Bayesian Interpolating Neural Network (B-INN): a scalable and reliable Bayesian model for large-scale physical systems
This addresses the need for practical uncertainty-driven active learning in industrial simulations where computational efficiency and reliability are critical, representing a strong specific gain rather than a foundational breakthrough.
The paper tackles the problem of limited scalability and poor reliability in neural networks for uncertainty quantification in large-scale physical systems, proposing the Bayesian Interpolating Neural Network (B-INN) which achieves speeds 20 to 10,000 times faster than Bayesian neural networks and Gaussian processes with robust uncertainty estimation.
Neural networks and machine learning models for uncertainty quantification suffer from limited scalability and poor reliability compared to their deterministic counterparts.

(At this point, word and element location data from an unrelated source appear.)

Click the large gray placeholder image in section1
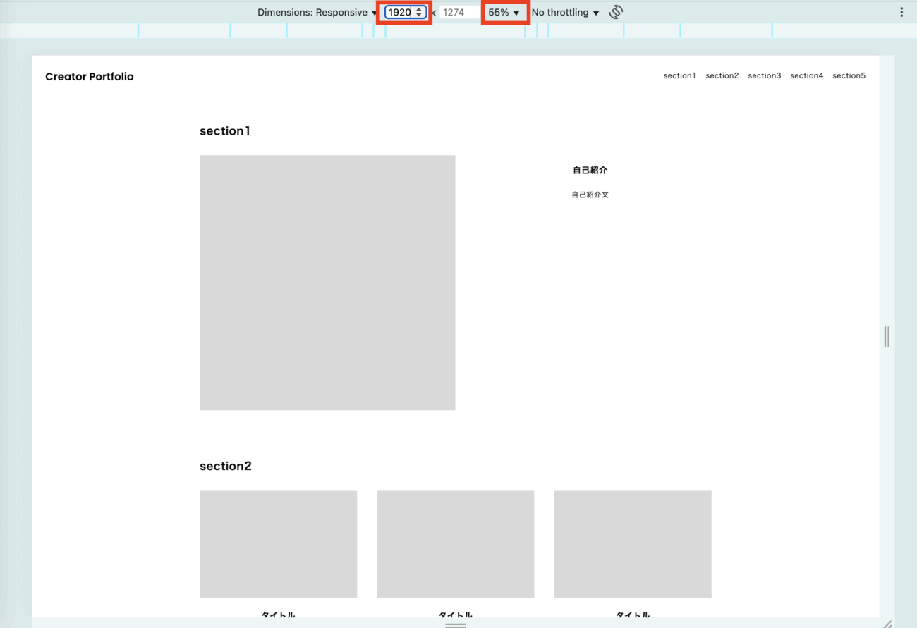This screenshot has width=917, height=628. (x=327, y=283)
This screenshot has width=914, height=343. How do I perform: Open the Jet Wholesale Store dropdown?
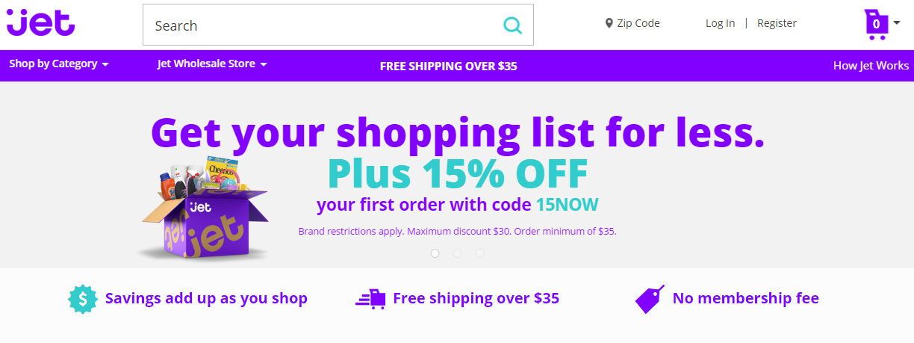click(x=212, y=64)
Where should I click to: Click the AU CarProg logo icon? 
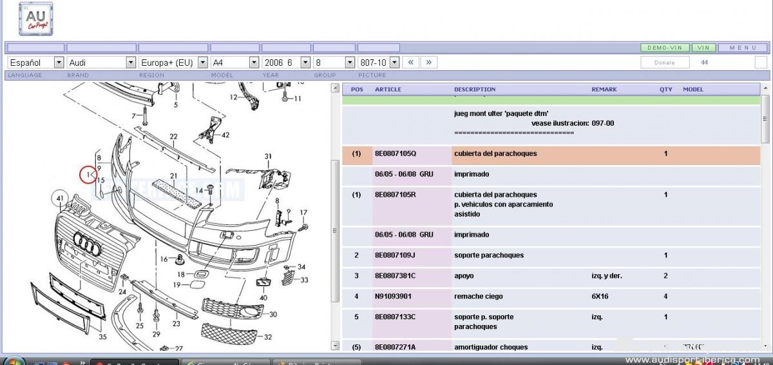(x=36, y=19)
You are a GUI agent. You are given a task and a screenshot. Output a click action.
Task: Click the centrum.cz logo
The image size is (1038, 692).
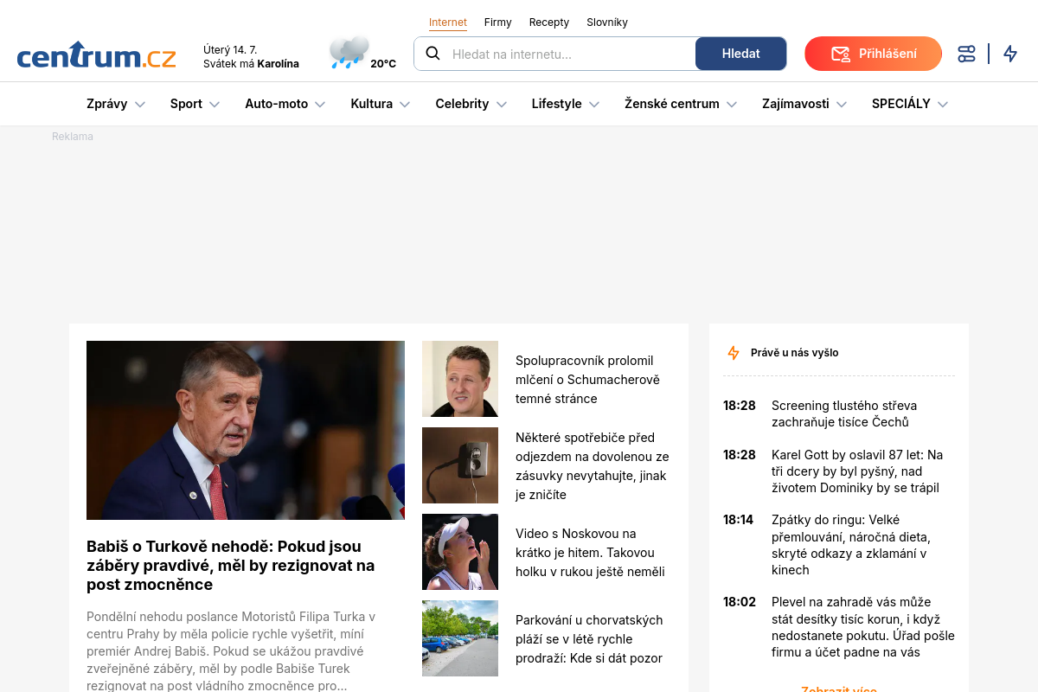click(96, 55)
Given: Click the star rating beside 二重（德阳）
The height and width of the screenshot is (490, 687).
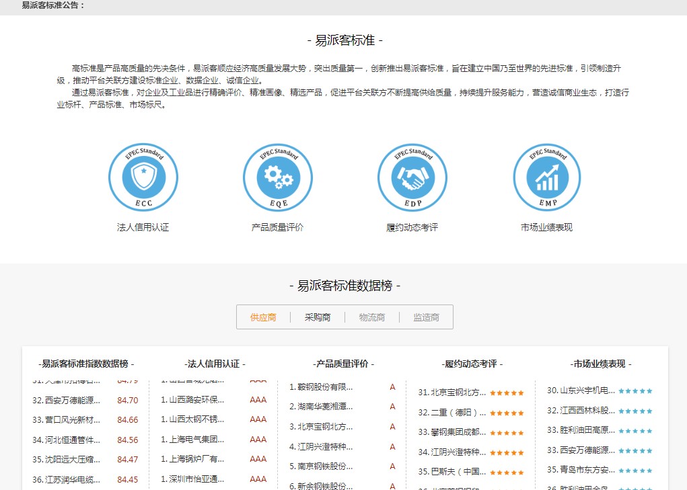Looking at the screenshot, I should [507, 411].
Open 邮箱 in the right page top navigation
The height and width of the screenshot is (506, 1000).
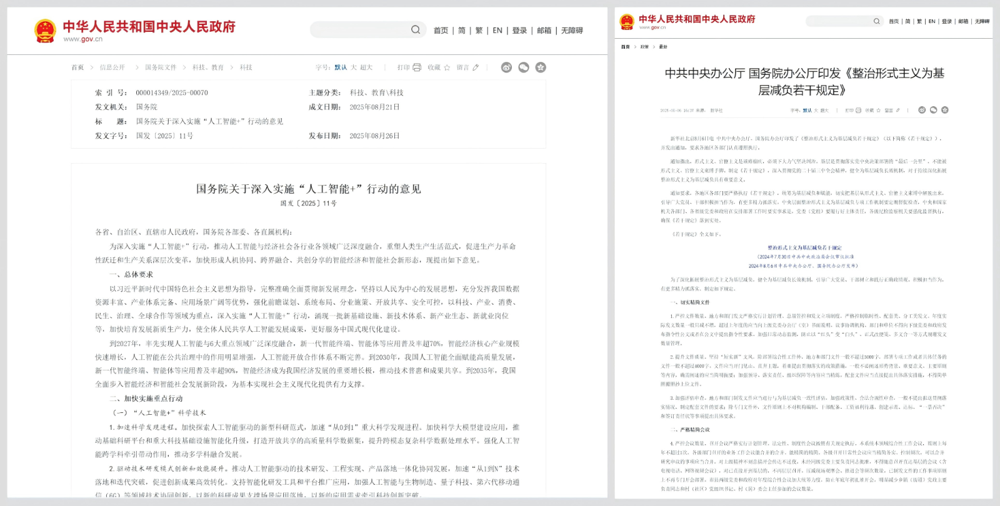963,21
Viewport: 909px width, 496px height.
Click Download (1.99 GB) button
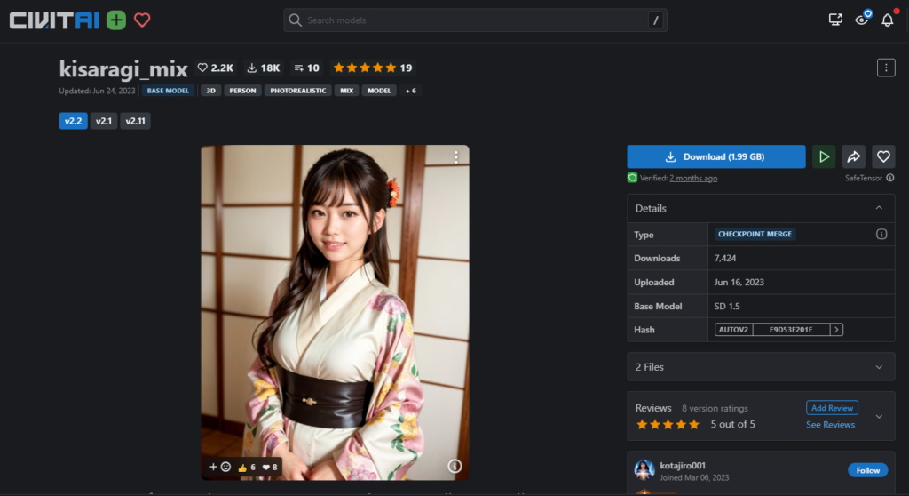pos(715,156)
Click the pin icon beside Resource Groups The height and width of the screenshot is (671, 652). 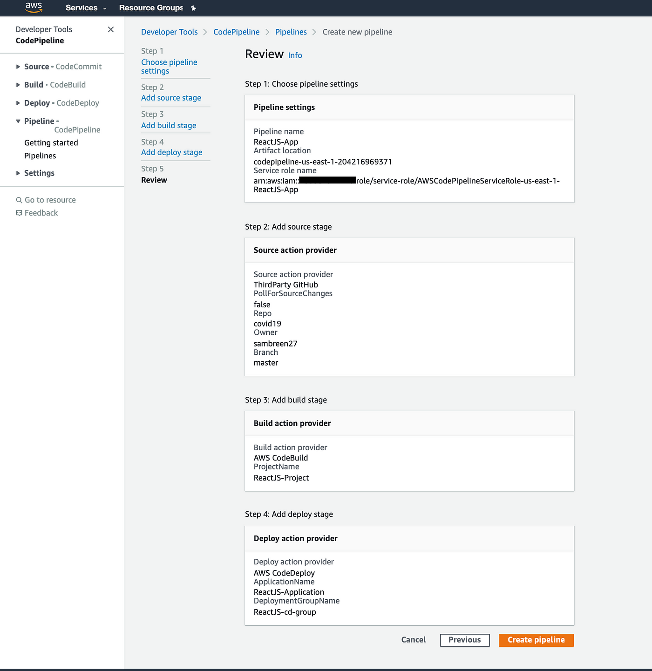[x=193, y=8]
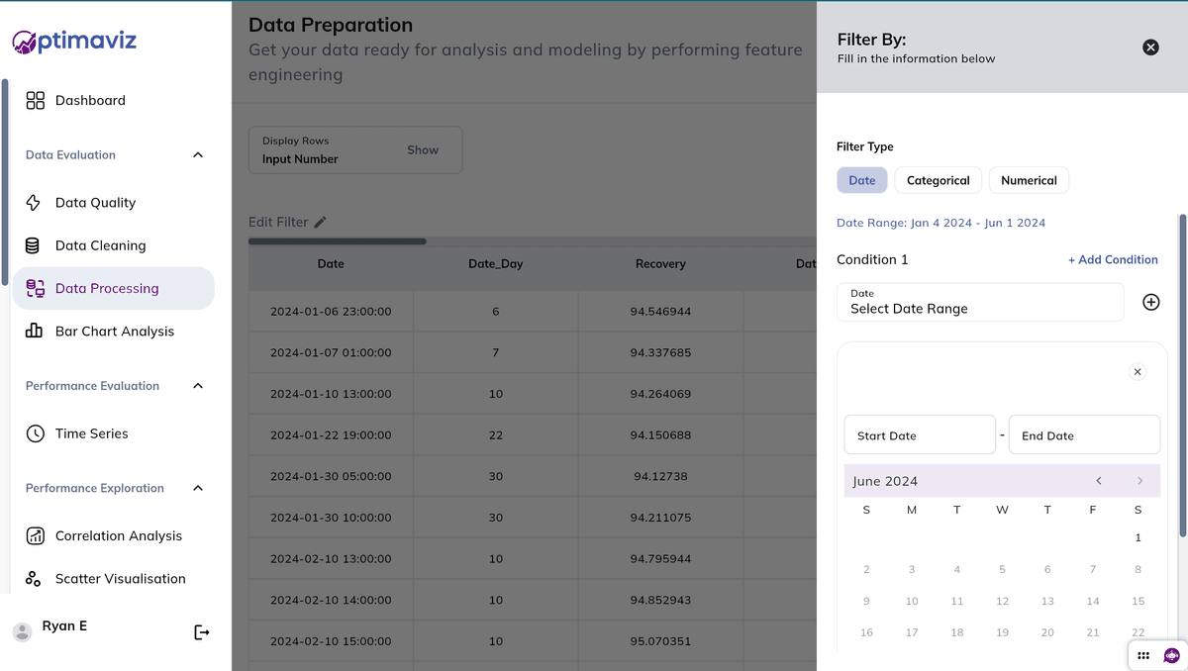This screenshot has width=1188, height=671.
Task: Collapse the Performance Evaluation section
Action: tap(198, 386)
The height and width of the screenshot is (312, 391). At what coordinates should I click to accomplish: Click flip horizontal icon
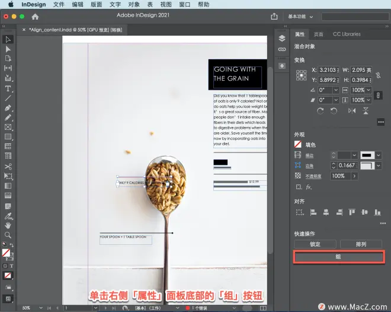pyautogui.click(x=352, y=110)
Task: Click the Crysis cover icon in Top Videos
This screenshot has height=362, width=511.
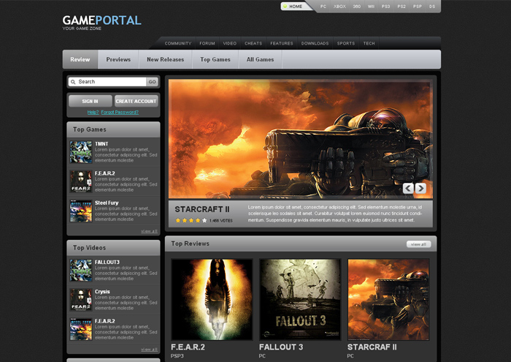Action: tap(80, 300)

In industry-scale active learning settings, where generating a single high-fidelity simulation may require days or weeks of computation and produce data volumes on the order of gigabytes, they quickly become impractical. This paper proposes a scalable and reliable Bayesian surrogate model, termed the Bayesian Interpolating Neural Network (B-INN). The B-INN combines high-order interpolation theory with tensor decomposition and alternating direction algorithm to enable effective dimensionality reduction without compromising predictive accuracy. We theoretically show that the function space of a B-INN is a subset of that of Gaussian processes, while its Bayesian inference exhibits linear complexity, $\mathcal{O}(N)$, with respect to the number of training samples. Numerical experiments demonstrate that B-INNs can be from 20 times to 10,000 times faster with a robust uncertainty estimation compared to Bayesian neural networks and Gaussian processes. These capabilities make B-INN a practical foundation for uncertainty-driven active learning in large-scale industrial simulations, where computational efficiency and robust uncertainty calibration are paramount.